En 2021, les exploitations restantes le rempliront pour la première fois. La période 2019-2021 servira de référence, après quoi le contrôle sera répété tous les trois ans pour suivre les progrès réalisés. « S’il est obligatoire pour tous les éleveurs certifiés par Belbeef de répondre au monitoring, toutes les initiatives y étant reprises sont volontaires. Toutefois on constate que la plupart des sondés s’investissent déjà dans la durabilité », explique Pauline Bondue, conseillère pour Belbeef.

En moyenne, entre 2019 et 2020, les éleveurs ont pris 21 des 45 initiatives au sein de leur exploitation. Les premiers résultats sont plus qu’encourageants.

Ledit observatoire rentre donc clairement dans un processus continu pour une meilleure durabilité de la filière bovine. L’initiative est d’ailleurs soutenue par l’Agence wallonne pour la promotion d’une Agriculture de qualité (Apaq-w).

Le secteur bovin belge ambitionne de réduire davantage son empreinte !

L’impact de notre alimentation sur le climat n’est pas passé inaperçu ces dernières années. Bien entendu, notre secteur de l’élevage bovin y apporte une attention particulière et ambitionne de réduire plus encore son empreinte écologique.
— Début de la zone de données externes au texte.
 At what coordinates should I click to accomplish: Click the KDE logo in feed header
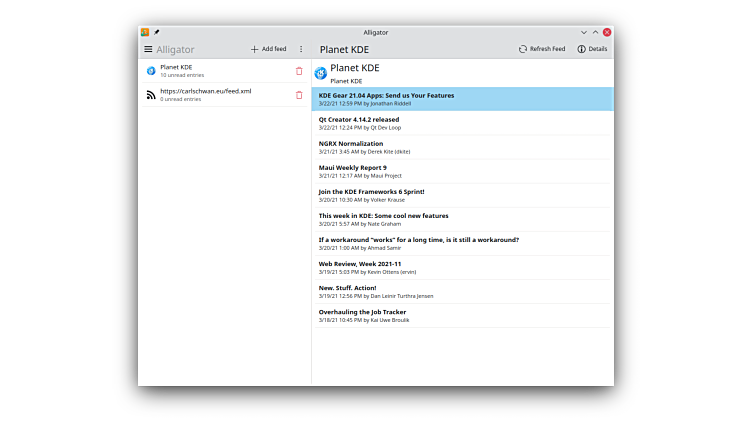321,73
Les premiers résultats obtenus par l’observatoire de la durabilité montrent que 7 éleveurs sur 10 stockent déjà activement du CO2 dans le sol, en utilisant du compost et du fumier d’étable certifiés, ou en alternant l’herbe et les terres arables.
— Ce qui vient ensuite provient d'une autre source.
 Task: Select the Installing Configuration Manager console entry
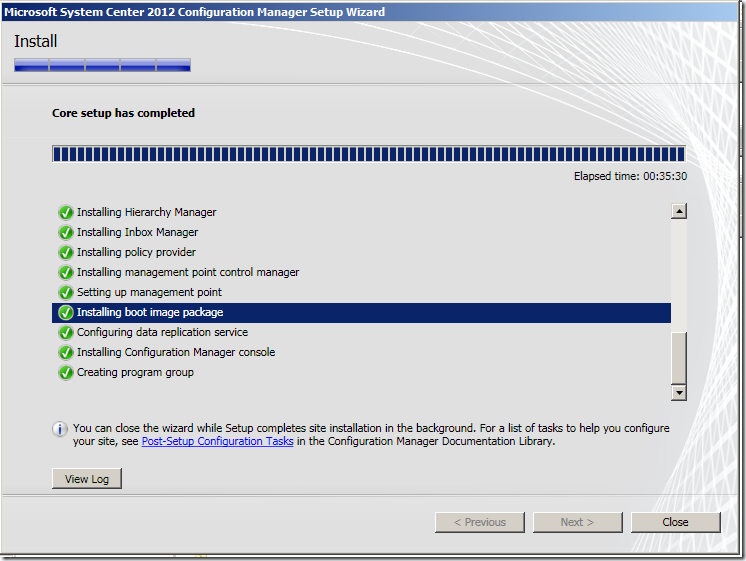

De plus, une exploitation n’est pas isolée de l’environnement dans lequel elle se trouve. Plus de la moitié (57 %) des éleveurs s’engage à maintenir les paysages typiques des vallées belges en conservant des prairies permanentes. Plus de la moitié (53 %) utilise déjà des sources d’eau alternatives, comme l’eau de pluie et les eaux de surface. Cela réduit la pression sur la nappe phréatique.

Les exploitations de bovins sont des entreprises circulaires par excellence : près de la moitié d’entre elles (44 %) utilise des dérivés de la production de bioéthanol et de l’industrie alimentaire (tels que les drèches de brasserie, la pulpe de betterave et les résidus de végétaux) pour nourrir leurs animaux.

La biodiversité au cœur des préoccupations

Le monitoring le confirme : nos éleveurs de bovins belges sont évidemment conscients du fait que leur activité agricole joue un rôle important pour les autres espèces animales et ils s’efforcent activement de soutenir l’équilibre de ces populations. Plus de deux tiers des éleveurs belges (67 %) maintiennent activement les nids d’hirondelles, la population de chauves-souris et/ou la population de hiboux. Ils veillent à ce que les conditions de vie de ces animaux soient optimales et qu’ils disposent de toute la tranquillité nécessaire pour se reproduire ou nicher dans la ferme et aux alentours.

Certains éleveurs visent la diversification : près de 8 % des éleveurs travaillent activement le circuit court entre le producteur et le consommateur. Ils vendent la viande de leurs animaux dans des magasins à la ferme, chez le boucher local, dans un magasin de quartier ou au supermarché local. De plus, 22 % des éleveurs investissent dans leur propre énergie durable (par exemple en installant leurs propres panneaux solaires).

Normes les plus élevées en matière de bien-être animal

Enfin, le bien-être des animaux dans l’exploitation elle-même est également un aspect important de la durabilité. Une grande majorité des éleveurs ont un «contrat permanent» avec un vétérinaire, qui supervise l’exploitation dans le cadre d’une guidance. Ainsi, les animaux peuvent être mieux suivis : le vétérinaire connaît mieux l’élevage et peut donc donner des conseils plus ciblés, prendre des mesures préventives et contribuer activement à réduire l’utilisation d’antibiotiques, par exemple.

Notons que, toujours sur base des résultats, la mesure doit encore être affinée. Bien que le bien-être animal soit une obligation, et que tous les éleveurs s’en préoccupent, seuls 77 % d’entre eux ont indiqué qu’ils fournissaient un abri à leurs animaux en cas de mauvaises conditions météorologiques. Comme c’était également la première fois que les éleveurs participaient à ce type de baromètre, certaines initiatives peuvent être sous-déclarées.